牙は川べりを歩いていた。最近の夜は物騒だというのに、女を買おうという男は少なくない。声をかけてくる女性もそれなりに居て、いざ愛し姫出現となったときに混乱を呼びそうだ。
まあ、たいがいは事に夢中で気付きもしないだろうが。
しばらくぶらぶらしていて早くも夜半すぎ。
「そこの方」
鈴を鳴らしたような声が、牙を呼び止めた。振り返るとそこには、多分人間族の女性が居た。
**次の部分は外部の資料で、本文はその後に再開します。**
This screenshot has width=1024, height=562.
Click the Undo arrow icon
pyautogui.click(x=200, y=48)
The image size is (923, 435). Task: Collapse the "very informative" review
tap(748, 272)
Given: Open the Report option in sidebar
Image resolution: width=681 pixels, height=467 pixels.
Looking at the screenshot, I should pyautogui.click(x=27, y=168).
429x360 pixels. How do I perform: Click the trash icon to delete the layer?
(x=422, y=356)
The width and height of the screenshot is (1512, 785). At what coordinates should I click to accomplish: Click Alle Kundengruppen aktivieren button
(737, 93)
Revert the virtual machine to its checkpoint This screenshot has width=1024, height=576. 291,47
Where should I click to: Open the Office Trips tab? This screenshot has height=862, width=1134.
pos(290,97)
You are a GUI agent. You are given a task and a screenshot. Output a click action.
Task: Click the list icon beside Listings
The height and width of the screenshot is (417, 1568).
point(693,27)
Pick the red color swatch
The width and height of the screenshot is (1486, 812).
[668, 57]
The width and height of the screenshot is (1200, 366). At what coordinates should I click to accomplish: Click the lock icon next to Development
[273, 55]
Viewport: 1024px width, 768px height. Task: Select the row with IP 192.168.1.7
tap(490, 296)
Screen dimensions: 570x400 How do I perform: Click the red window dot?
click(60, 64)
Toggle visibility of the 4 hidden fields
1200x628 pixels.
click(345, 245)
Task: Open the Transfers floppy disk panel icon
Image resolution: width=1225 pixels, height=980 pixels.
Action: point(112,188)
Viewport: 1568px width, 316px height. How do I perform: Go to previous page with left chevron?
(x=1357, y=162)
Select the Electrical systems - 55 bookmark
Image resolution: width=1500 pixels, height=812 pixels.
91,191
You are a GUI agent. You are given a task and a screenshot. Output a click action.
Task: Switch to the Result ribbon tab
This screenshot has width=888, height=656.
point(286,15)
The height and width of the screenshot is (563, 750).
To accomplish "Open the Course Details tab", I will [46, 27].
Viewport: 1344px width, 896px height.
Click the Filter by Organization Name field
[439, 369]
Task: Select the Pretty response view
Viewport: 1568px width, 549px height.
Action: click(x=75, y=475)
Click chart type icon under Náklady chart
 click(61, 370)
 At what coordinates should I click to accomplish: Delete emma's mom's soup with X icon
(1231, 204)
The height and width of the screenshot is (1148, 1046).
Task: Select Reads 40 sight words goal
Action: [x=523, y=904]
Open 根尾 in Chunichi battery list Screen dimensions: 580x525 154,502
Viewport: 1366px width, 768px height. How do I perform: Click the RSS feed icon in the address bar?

多分というのは、その女性の美貌が人間離れしていたからである。濡れ羽色の艶やかしい黒髪。白磁のような肌は透き通るようで、一刺し刺した唇の紅が、異様に鮮やかであった。
――歌?
ぐわん。
牙の視界が、ゆがんだような気がした。おかしい。何かがおかしい。
牙の心が、激しく警鐘を鳴らす。しかし意識がまとまらない。何か危険が迫っている。だが違う。
『ああ、愛しいあなた』
どこか遠くから、声が聞こえた。だが赤い唇が、間近に迫っている。
『そう――そのまま――』
ひゅん!
何かが飛来する音と共に、短刀が女性の胸に突き立った。
ゆるり。
女が振り向く。その視線の先には、灯が居た。短刀を投げたのは彼女だろう。
「そこまでだよ」
榧が現れ、言う。
女が胸に生えた短刀を不思議そうに見ると、その短刀は時間が逆回しになったかのようにぽとりと抜け落ちた。
「何をするんだ!」
牙が言う。目つきが怪しい。
「<チャーム>ですか」
ばさぁっとマントをひるがえして、デュランが言う。お前いつどこからどうやって湧いた、というような現れ方だ。
実際は<リトルフライ>で上空を飛んでいたのだが。
「3人も殺(や)られて争いのあの字も無いんですもの。それは怪しいですよね」
エステラが言った。さすがウィザード、的確な状況判断だ。
ついで漸皇燕、孫陸、鷲尾天斗が現れる。
「いやー、女は怖いなぁ」
天斗が言った。さらにララ・ルーとエドゥワルト・ヴェルネが現れ、役者はそろった。
にたぁ。
女が笑った。邪悪な笑みだった。
『ああ、愛しい人。私は殺されてしまう』
「そんなことは無い! 仲間はそんなことはしない!」
牙が言う。完全に魅了されていた。
「吩(ふん)っ!」
皇燕が気合を入れた。オーラ魔法、<オーラパワー>だった。
戦闘が、始まった。
●伝説の終焉
「破ぁっ!」
陸の<猪突拳>が、愛し姫にとどめを刺した。愛し姫はチリになって消えた。
「もうこれで、殿方が犠牲になることは無いでしょう」
ララが言う。彼女は神聖魔法の<ホーリー>を使い尽くし、疲弊していた。
「なんということだ‥‥」
牙が、頭を抑えている。魅了されて、冒険者の仲裁に回っていたからだ。美人の恋人と冒険仲間。どちらを取るか悩ましい状況である。ちなみにデュランは明かり持ちしかしなかった。
「まあ、犠牲者が出なくて何よりだ」
多少怪我をした天斗が、かんらかんらと笑いながら言う。
その後、殺人事件は、ぱったりと止まった。
牙の魅了は、まだ解けていない。